*Selected extract*

Fortunately, tax payers are further protected by the language on page 526. No loan Steve makes under this program can ever be forgiven.
(3) PROHIBITION ON LOAN FORGIVENESS.—
The principal amount of any obligation issued by an eligible business, State, or municipality under a program described in subsection (b) shall not be reduced through loan forgiveness.
Again I’m really glad that we have some taxpayer protections built in (even though it’s just “printed” money and not “taxpayer” money) …. they must have gotten the “you owe it till the day you die….and then we deduct it from your estate in liquidation” idea from the Student Loan people.
Further, under the provisions of this section, Steve is really getting tough, smacking senior management around for their audacity, daring to ask for a government bail out.
After Steve gives them the money that Jay prints it (it’s not actually taxpayer money), Steve is going to cap their compensation at only $3 million plus 50% of the excess over the record compensation levels of 2019. So, for example, if they made $20 million in 2019, they’d only get paid, and have to scrape by on ,only $11.5 Million in 2020. I guess we all have a crosses to bear….(page 531)
(2) no officer or employee of the eligible business whose total compensation exceeded $3,000,000
in calendar year 2019 may receive during any 12 consecutive months of such period total compensation in excess of the sum of—(A) $3,000,000; and (B) 50 percent of the excess over $3,000,000 of the total compensation received by the officer or employee from the eligible business in calendar year 2019.
There is also a provision that while the funded/acquired business is in the Treasury portfolio that there will be no dividends and/or share buybacks until 12 months after the business is no longer under Steve’s direct supervision. After that, they are free to do whatever the hell they want. In all likelihood we can do this all over again in another decade or so. At least there’s that. (SEC 4003 – page 516)

*Available data*
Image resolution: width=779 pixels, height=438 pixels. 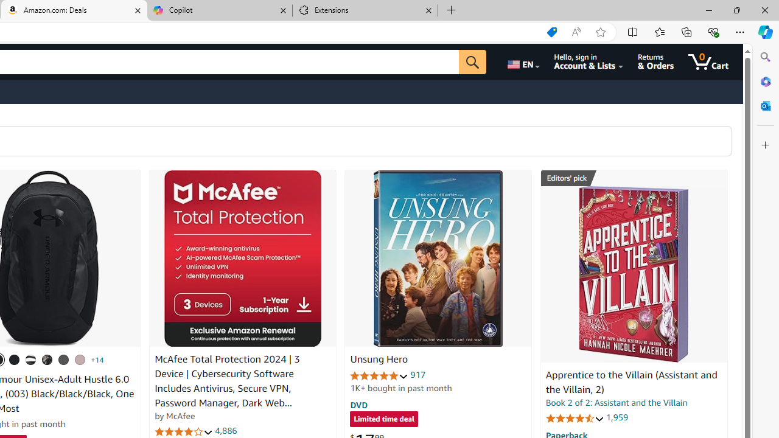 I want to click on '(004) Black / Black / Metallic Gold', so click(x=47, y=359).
---
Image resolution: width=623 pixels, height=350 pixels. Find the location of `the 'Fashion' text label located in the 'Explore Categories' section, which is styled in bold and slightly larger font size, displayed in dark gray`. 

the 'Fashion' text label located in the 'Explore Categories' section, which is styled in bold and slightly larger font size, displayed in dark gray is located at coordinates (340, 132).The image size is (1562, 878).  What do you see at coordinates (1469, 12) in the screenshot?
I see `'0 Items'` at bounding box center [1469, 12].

*Directions for this task*
Can you reproduce the passage of the commentary on the bailout bill above, starting with the words containing "Again I’m really" and ending with "Student Loan people."?

*Response to this exercise*
Again I’m really glad that we have some taxpayer protections built in (even though it’s just “printed” money and not “taxpayer” money) …. they must have gotten the “you owe it till the day you die….and then we deduct it from your estate in liquidation” idea from the Student Loan people.